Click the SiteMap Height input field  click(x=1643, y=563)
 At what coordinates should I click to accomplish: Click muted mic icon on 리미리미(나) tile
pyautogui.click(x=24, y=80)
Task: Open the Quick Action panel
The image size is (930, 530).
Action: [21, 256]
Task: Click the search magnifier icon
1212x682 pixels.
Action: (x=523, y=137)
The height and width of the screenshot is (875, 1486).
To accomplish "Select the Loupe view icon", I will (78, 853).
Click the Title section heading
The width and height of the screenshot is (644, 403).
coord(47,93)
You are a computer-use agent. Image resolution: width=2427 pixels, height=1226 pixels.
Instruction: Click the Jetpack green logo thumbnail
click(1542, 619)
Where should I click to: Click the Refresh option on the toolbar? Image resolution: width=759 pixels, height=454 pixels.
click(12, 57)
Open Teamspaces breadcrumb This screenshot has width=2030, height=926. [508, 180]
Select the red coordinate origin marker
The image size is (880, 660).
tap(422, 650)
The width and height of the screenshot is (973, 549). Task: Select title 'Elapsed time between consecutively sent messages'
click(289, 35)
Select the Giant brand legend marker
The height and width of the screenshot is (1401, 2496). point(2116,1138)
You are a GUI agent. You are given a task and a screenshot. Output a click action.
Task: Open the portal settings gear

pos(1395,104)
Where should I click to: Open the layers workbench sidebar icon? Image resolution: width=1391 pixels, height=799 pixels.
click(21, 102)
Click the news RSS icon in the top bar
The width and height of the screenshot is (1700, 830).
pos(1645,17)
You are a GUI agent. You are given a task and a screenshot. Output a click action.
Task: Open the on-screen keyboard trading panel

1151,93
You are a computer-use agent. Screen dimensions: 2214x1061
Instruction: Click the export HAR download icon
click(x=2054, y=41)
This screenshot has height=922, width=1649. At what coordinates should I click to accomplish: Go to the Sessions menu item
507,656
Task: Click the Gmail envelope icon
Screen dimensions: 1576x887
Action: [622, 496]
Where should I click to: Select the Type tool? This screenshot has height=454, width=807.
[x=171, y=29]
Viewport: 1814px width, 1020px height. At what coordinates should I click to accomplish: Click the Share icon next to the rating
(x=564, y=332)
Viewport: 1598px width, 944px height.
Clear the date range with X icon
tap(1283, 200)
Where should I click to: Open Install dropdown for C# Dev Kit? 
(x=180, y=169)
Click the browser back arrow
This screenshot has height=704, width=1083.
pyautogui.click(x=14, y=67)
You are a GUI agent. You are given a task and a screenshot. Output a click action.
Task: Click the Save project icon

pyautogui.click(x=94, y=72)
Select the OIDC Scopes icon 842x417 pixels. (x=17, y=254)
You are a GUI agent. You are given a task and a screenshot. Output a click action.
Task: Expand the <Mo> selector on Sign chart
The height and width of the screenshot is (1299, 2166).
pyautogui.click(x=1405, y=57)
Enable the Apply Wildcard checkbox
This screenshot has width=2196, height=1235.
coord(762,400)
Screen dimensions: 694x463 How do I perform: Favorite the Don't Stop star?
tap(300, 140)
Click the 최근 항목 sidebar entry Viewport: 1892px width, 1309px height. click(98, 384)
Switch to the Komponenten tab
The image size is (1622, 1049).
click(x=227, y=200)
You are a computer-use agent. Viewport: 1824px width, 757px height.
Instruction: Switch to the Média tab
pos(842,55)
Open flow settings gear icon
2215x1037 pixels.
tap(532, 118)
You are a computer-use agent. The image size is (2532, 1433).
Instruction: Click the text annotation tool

◆ WHAT YOU ARE ASKED TO DO
Above is a listing; print exactly its lines from the one with "You are a computer-use agent. Screen" through the one with "Open flow settings gear icon", and no other lines.

◆ WRITTEN SOLUTION
You are a computer-use agent. Screen dimensions: 2214x1061
Instruction: Click the export HAR download icon
click(x=2054, y=41)
This screenshot has height=922, width=1649. At what coordinates should I click to accomplish: Go to the Sessions menu item
507,656
Task: Click the Gmail envelope icon
Screen dimensions: 1576x887
Action: [622, 496]
Where should I click to: Select the Type tool? This screenshot has height=454, width=807.
[x=171, y=29]
Viewport: 1814px width, 1020px height. At what coordinates should I click to accomplish: Click the Share icon next to the rating
(x=564, y=332)
Viewport: 1598px width, 944px height.
Clear the date range with X icon
tap(1283, 200)
Where should I click to: Open Install dropdown for C# Dev Kit? 
(x=180, y=169)
Click the browser back arrow
This screenshot has height=704, width=1083.
pyautogui.click(x=14, y=67)
You are a GUI agent. You are given a task and a screenshot. Output a click action.
Task: Click the Save project icon

pyautogui.click(x=94, y=72)
Select the OIDC Scopes icon 842x417 pixels. (x=17, y=254)
You are a GUI agent. You are given a task and a screenshot. Output a click action.
Task: Expand the <Mo> selector on Sign chart
The height and width of the screenshot is (1299, 2166).
pyautogui.click(x=1405, y=57)
Enable the Apply Wildcard checkbox
This screenshot has width=2196, height=1235.
coord(762,400)
Screen dimensions: 694x463 How do I perform: Favorite the Don't Stop star?
tap(300, 140)
Click the 최근 항목 sidebar entry Viewport: 1892px width, 1309px height. click(98, 384)
Switch to the Komponenten tab
The image size is (1622, 1049).
click(x=227, y=200)
You are a computer-use agent. Viewport: 1824px width, 757px height.
Instruction: Switch to the Média tab
pos(842,55)
Open flow settings gear icon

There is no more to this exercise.